1.3. 仮想マシンコンポーネントおよびその相互作用


RHEL 10 の仮想化は、次の主要なソフトウェアコンポーネントで構成されています。

ハイパーバイザー

RHEL 10 で仮想マシンを作成する基礎となる部分は、ハードウェアを制御し、ホストマシンで複数のオペレーティングシステムを実行できるようにするソフトウェア層で、ハイパーバイザー と呼ばれます。

ハイパーバイザーには、KVM (Kernel-based Virtual Machine) モジュールと仮想化カーネルドライバーが含まれます。このコンポーネントでは、ホストマシンの Linux カーネルにより、ユーザー空間のソフトウェアに仮想化のリソースが提供されます。

ユーザー空間レベルでは、QEMU エミュレーターが、ゲストオペレーティングシステムを実行できる完全に仮想化されたハードウェアプラットフォームをシミュレートし、リソースがホストでどのように割り当てられ、ゲストに示されるかを管理します。

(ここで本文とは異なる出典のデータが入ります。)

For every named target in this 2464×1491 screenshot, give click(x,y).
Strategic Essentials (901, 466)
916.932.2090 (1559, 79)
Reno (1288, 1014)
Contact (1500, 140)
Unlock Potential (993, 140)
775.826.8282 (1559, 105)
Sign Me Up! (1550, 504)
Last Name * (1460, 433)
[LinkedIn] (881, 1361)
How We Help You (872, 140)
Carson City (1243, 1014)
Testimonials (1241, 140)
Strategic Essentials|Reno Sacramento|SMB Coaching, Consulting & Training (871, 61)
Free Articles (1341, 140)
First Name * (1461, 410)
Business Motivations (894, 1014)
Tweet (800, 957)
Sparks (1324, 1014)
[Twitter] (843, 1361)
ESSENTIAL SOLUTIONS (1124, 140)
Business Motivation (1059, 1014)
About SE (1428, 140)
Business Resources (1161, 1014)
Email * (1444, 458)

さらに、libvirt ソフトウェアスイートは、管理および通信レイヤーとしても機能します。これにより、QEMU とのやり取りが容易になり、セキュリティールールが適用され、仮想マシンの設定と実行のための追加ツールがいくつか提供されます。

XML 設定

ホストベースの XML 設定ファイル (ドメイン XML ファイルとも呼ばれます) では、個別の仮想マシンの設定およびデバイスをすべて決定します。設定には以下が含まれます。

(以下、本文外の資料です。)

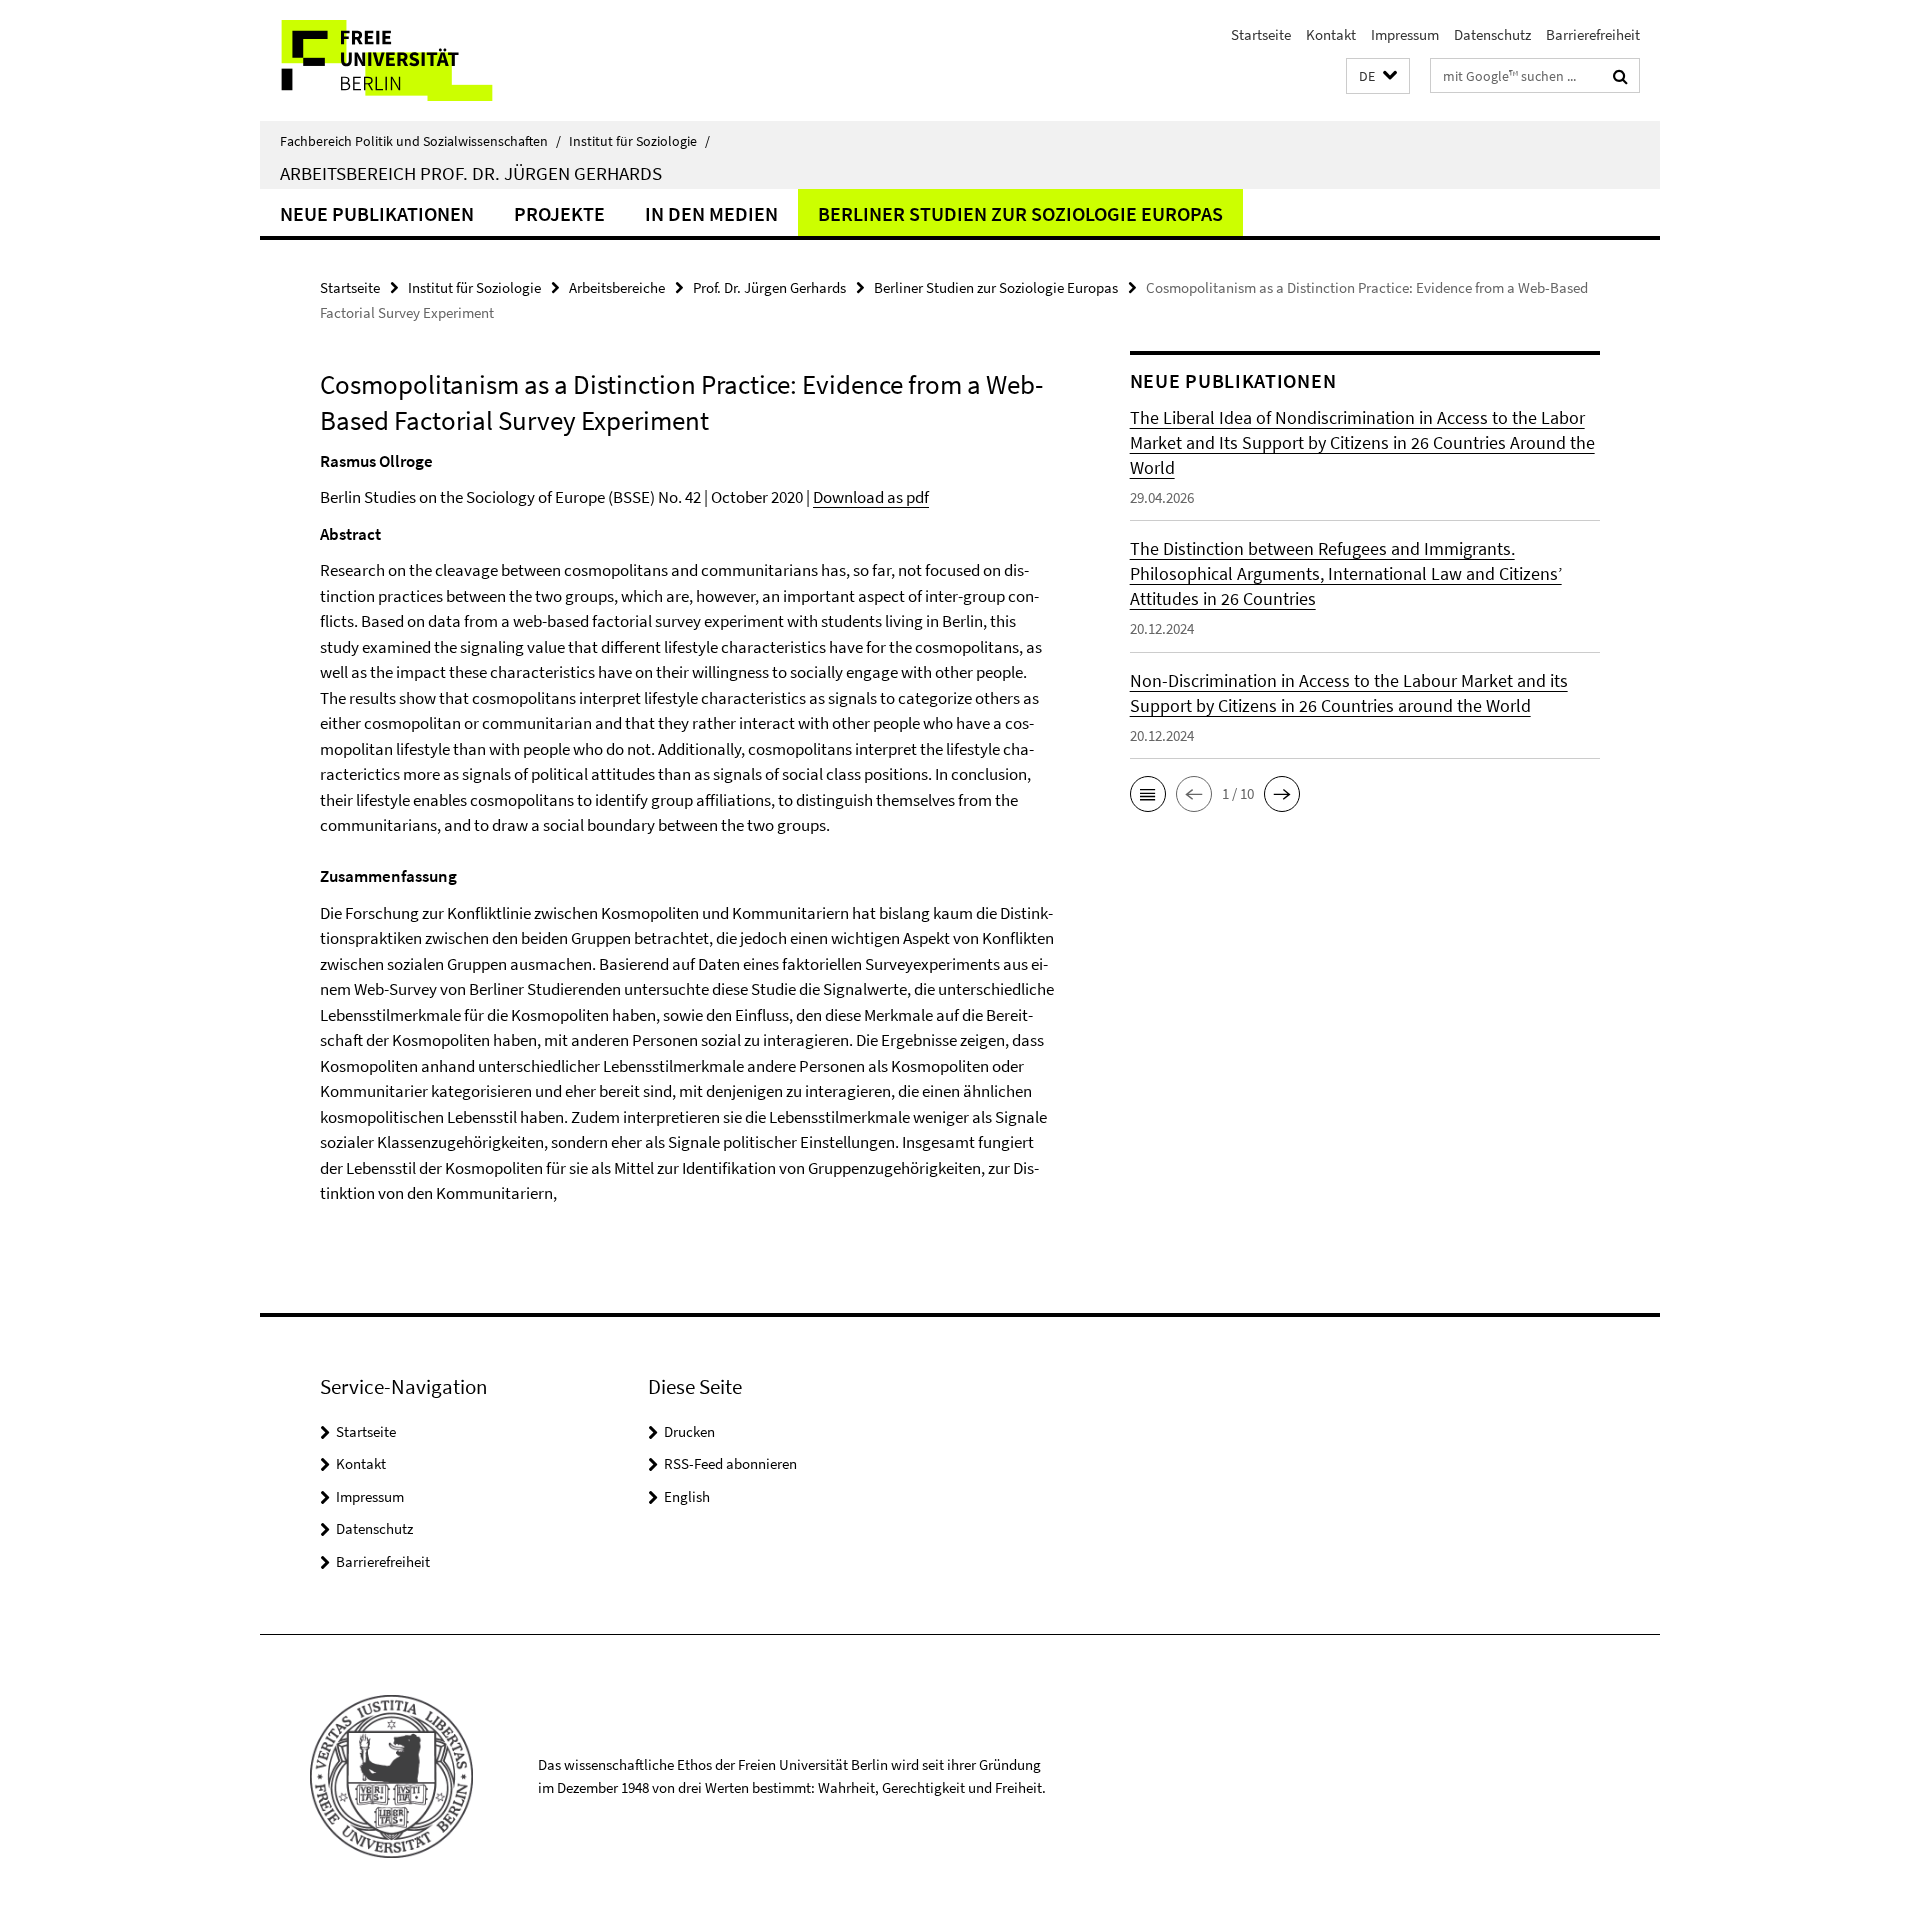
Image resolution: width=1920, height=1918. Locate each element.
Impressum (1405, 34)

  • メタデータ (仮想マシンの名前、タイムゾーン、その他の仮想マシンの情報など)。
  • 仮想マシンのデバイスの説明 (仮想 CPU (vCPU)、ストレージデバイス、入出力デバイス、ネットワークインターフェイスカード、その他の物理ハードウェアおよび仮想ハードウェアなど)。
  • 仮想マシンの設定 (使用可能な最大メモリー量、再起動設定、仮想マシンの動作に関するその他の設定など)。

コンポーネントのインタラクション

仮想マシンが起動すると、ハイパーバイザーは XML 設定を使用して、ホストのユーザー空間プロセスとして仮想マシンのインスタンスを作成します。また、ハイパーバイザーは、ホストベースのインターフェイス (virshvirt-installguestfish ユーティリティーや Web コンソール GUI など) から仮想マシンのプロセスにアクセスできるようにします。

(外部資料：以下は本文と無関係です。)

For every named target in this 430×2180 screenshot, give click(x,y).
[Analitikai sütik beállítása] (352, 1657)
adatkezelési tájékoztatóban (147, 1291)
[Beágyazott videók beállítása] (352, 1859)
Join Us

これらの仮想化ツールが使用される際に、libvirt が入力を QEMU の命令に変換します。QEMU は命令を KVM に伝達します。これにより、カーネルが命令を実行するのに必要なリソースが適切に割り当てられます。これにより、QEMU が、仮想マシンの作成や修正、仮想マシンのオペレーティングシステムでのアクションの実行など、対応するユーザー空間を変更します。

注記

QEMU はアーキテクチャーの重要なコンポーネントですが、セキュリティー上の懸念から、RHEL 10 システムで直接使用することは想定されていません。そのため、qemu-* コマンドは Red Hat のサポート対象外です。libvirt を使用して QEMU を操作することを強く推奨します。